MATERIAL FOR THIS EXERCISE: Begin

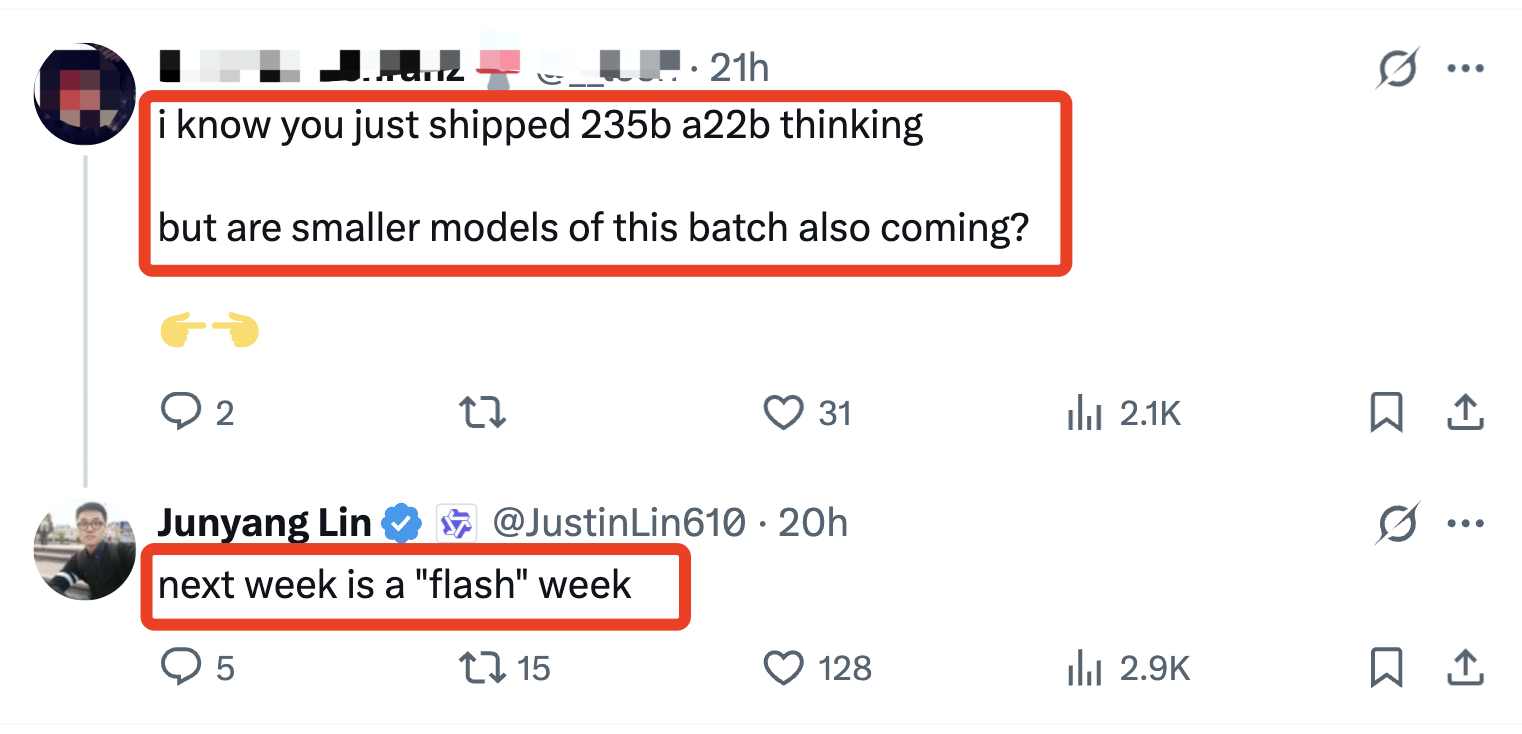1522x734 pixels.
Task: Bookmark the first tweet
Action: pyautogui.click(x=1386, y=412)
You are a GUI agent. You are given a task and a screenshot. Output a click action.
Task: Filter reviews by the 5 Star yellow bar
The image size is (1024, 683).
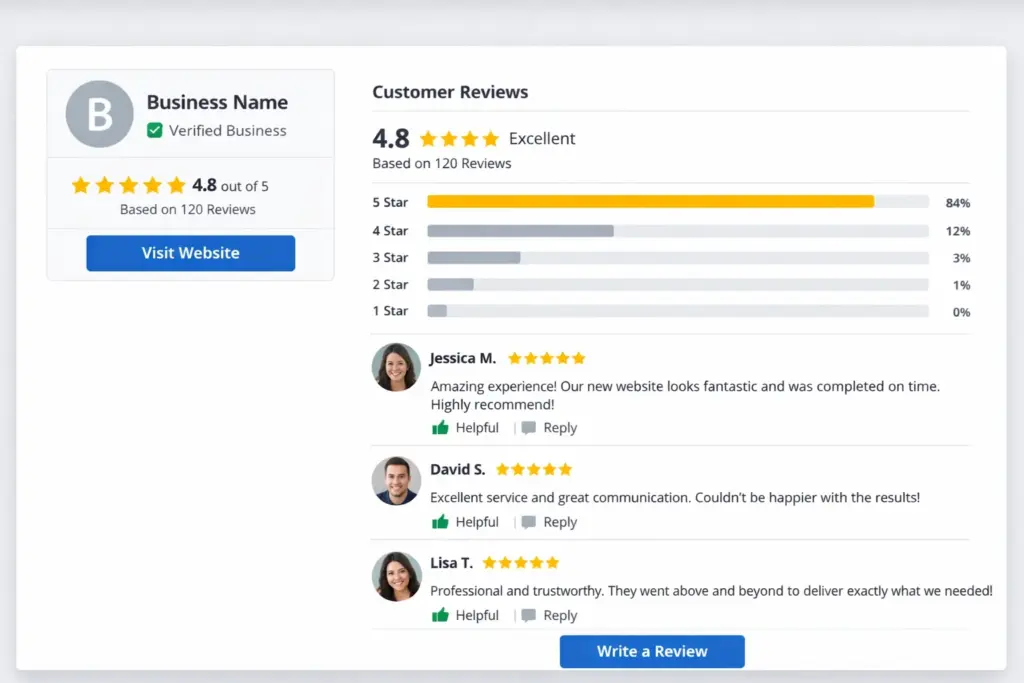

MATERIAL FOR THIS EXERCISE: End

Exactly the lines from the one that contains "You are a GUI" through the last line of the records should be set down, and the pictures should be dropped.

ANSWER SPACE:
You are a GUI agent. You are given a task and a screenshot. Output a click action.
Task: Filter reviews by the 5 Star yellow bar
The image size is (1024, 683).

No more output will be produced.